Alphabet (GOOGL) delivered its strongest quarterly results in two years, with Google Search revenue growth reaccelerating to +14% as the company successfully integrated AI features without cannibalization concerns materializing.

Meta Platforms (META) continued to harvest the benefits of its 2023-2024 "Year of Efficiency," combining 21% revenue growth with operating margins above 40%.

Consumer: A Tale of Two Markets

The most important divergence in Q4 earnings was between companies serving higher-income consumers (strong) and those serving lower-income consumers (under pressure).

Premium consumer spending holds up:

  • American Express (AXP): Card member spending up 9%, Millennial and Gen Z spending growth of 15%
  • Marriott (MAR): Leisure travel revenue per available room (RevPAR) +7% globally

Lower-income consumer stress:

  • Dollar General (DG): Same-store sales -1.2%; management cited "financial stress" among core customers
  • McDonald's (MCD): US comparable sales -0.5%; traffic declines among lower-income cohorts offset partially by higher check averages
  • Visa (V): Debit card transaction volume growth slowing vs. credit card; lower-income households reducing discretionary spending

What this means: The bifurcation in consumer spending reflects a K-shaped economy where asset-owning households (boosted by stock market and home price appreciation) continue to spend freely, while wage-dependent, lower-income households are increasingly stretched by cumulative inflation. This is a key risk to watch as Fed rate cuts are delayed.
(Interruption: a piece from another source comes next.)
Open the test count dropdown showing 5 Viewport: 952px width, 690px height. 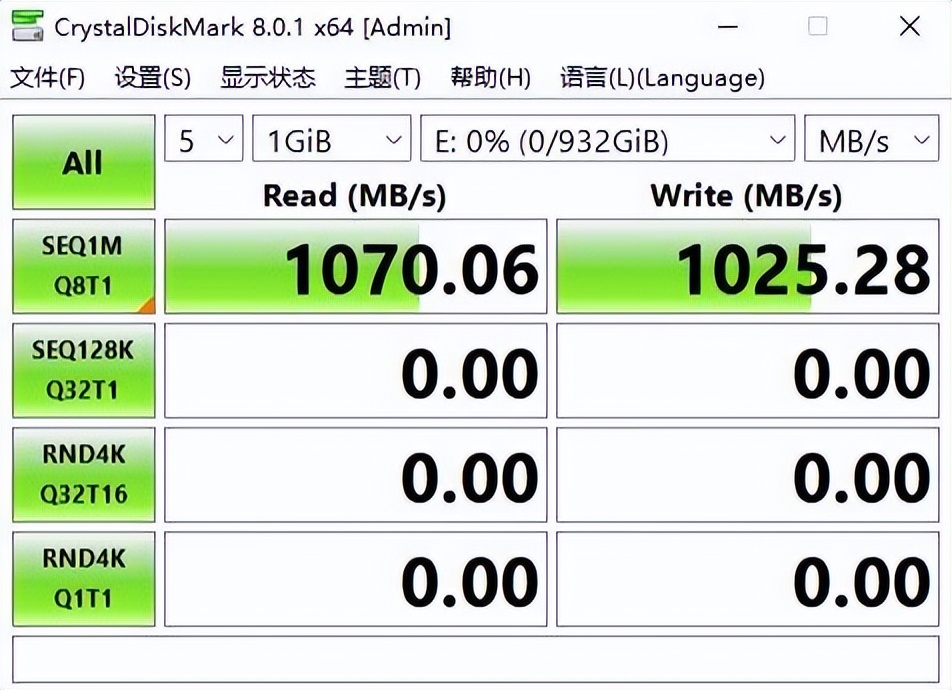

Healthcare: Steady Outperformance

Healthcare was the second-strongest sector in Q4, driven by pharmaceutical innovation and medical device recovery.

GLP-1 drugs (Ozempic/Wegovy ecosystem): Novo Nordisk and Eli Lilly both raised full-year guidance, with demand for weight-loss medications continuing to exceed supply capacity. Analysts estimate the GLP-1 market could exceed $200 billion annually by 2030, with knock-on effects across insurance, food, and retail sectors.
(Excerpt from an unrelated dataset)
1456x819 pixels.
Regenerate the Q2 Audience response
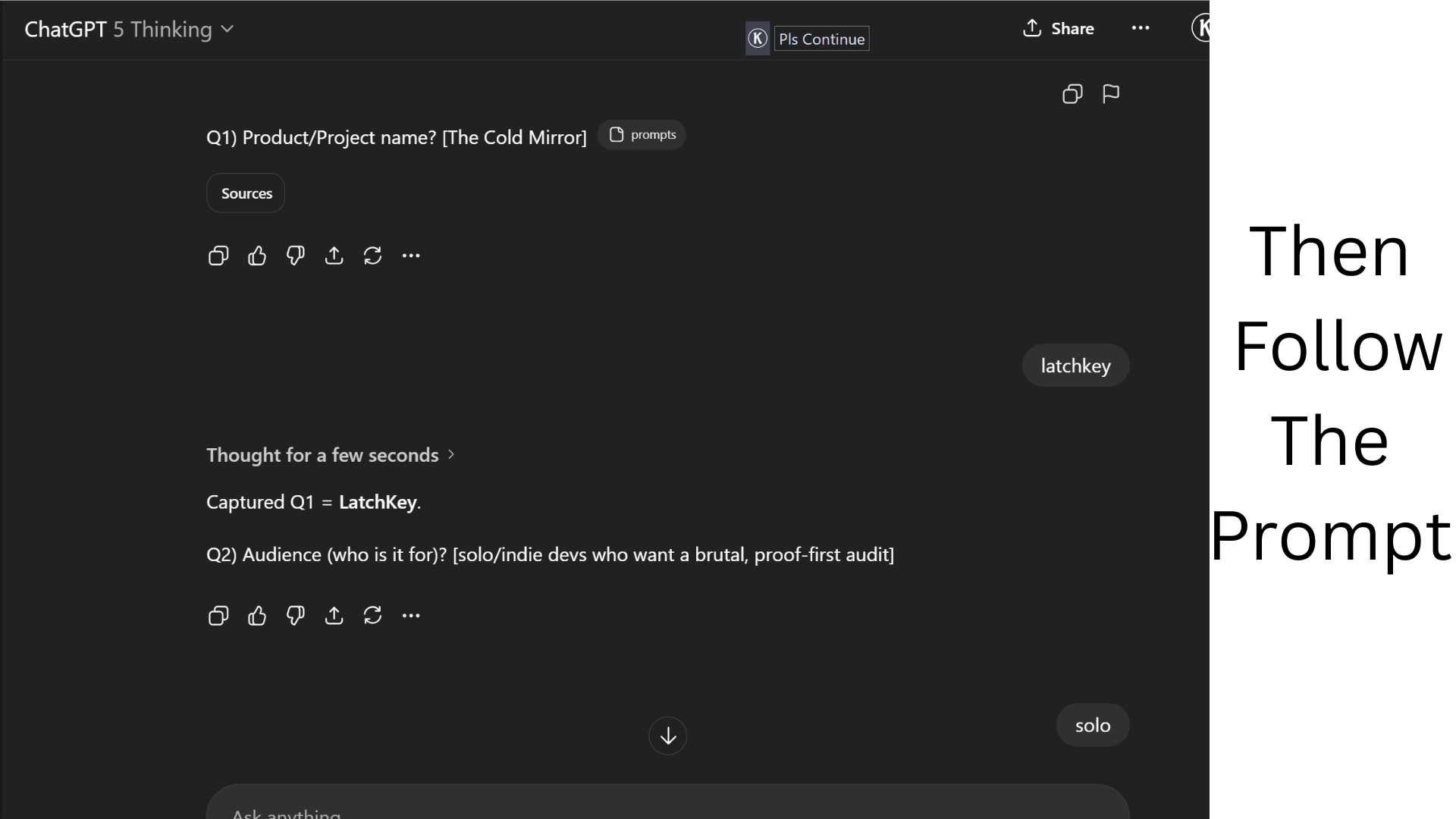tap(372, 616)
Medtech recovery: Medical device companies reported strong procedure volumes as post-COVID pent-up demand normalizes and hospitals rebuild procedure capacity.

Energy: Profitability Stable, Growth Questions Loom

Energy sector EPS declined modestly (-3% YoY) as oil prices normalized from 2022-2023 highs. However, free cash flow generation remained strong, supporting elevated dividend payouts and buybacks.
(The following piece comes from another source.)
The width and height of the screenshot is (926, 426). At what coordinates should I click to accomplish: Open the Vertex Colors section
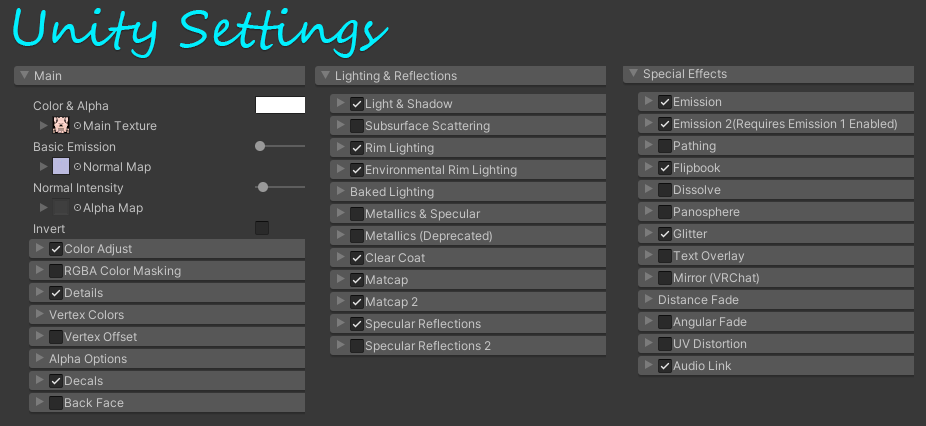[x=87, y=315]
Key variable: OPEC+ production discipline and Middle East geopolitical risk remain the primary swing factors for oil prices. Most energy company CFOs guided for $75-85 WTI oil as their planning base — roughly in line with current spot prices.

The Earnings Outlook for 2026

Consensus estimates for 2026:

  • Full-year S&P 500 EPS: $268 (implying ~12% growth)
  • Key assumptions: Fed rate cuts of 50bp, GDP growth of 2.1-2.4%, continued AI infrastructure spending

Risks to the upside:

  • AI productivity benefits materialize faster than expected
  • Fed cuts stimulate economic reacceleration
  • Labor market stays tight, supporting consumer spending

Risks to the downside:

  • Consumer credit deteriorates faster than expected
  • AI capex spending creates capacity overhang
  • Geopolitical disruption to supply chains or energy markets

At current S&P 500 levels (~5,300), the forward P/E ratio is approximately 21x — above the 20-year average of 17x but below the tech bubble peak of 27x. Valuations are elevated but not extreme if the earnings growth trajectory is sustained.

Sector Positioning Implications

For investors reviewing their equity allocation:

  • Maintain technology exposure but diversify within the sector beyond just mega-cap AI beneficiaries
  • Healthcare offers quality at reasonable valuation relative to technology; GLP-1 tailwinds are secular
  • Consumer discretionary requires selectivity — premium brands outperform; lower-income exposure underperforms
  • Financials benefit from steeper yield curve; select banks with strong credit quality
  • Energy is a macro call on oil prices; consider as a portfolio hedge rather than growth driver

This analysis reflects publicly available earnings data and consensus estimates. Not financial advice.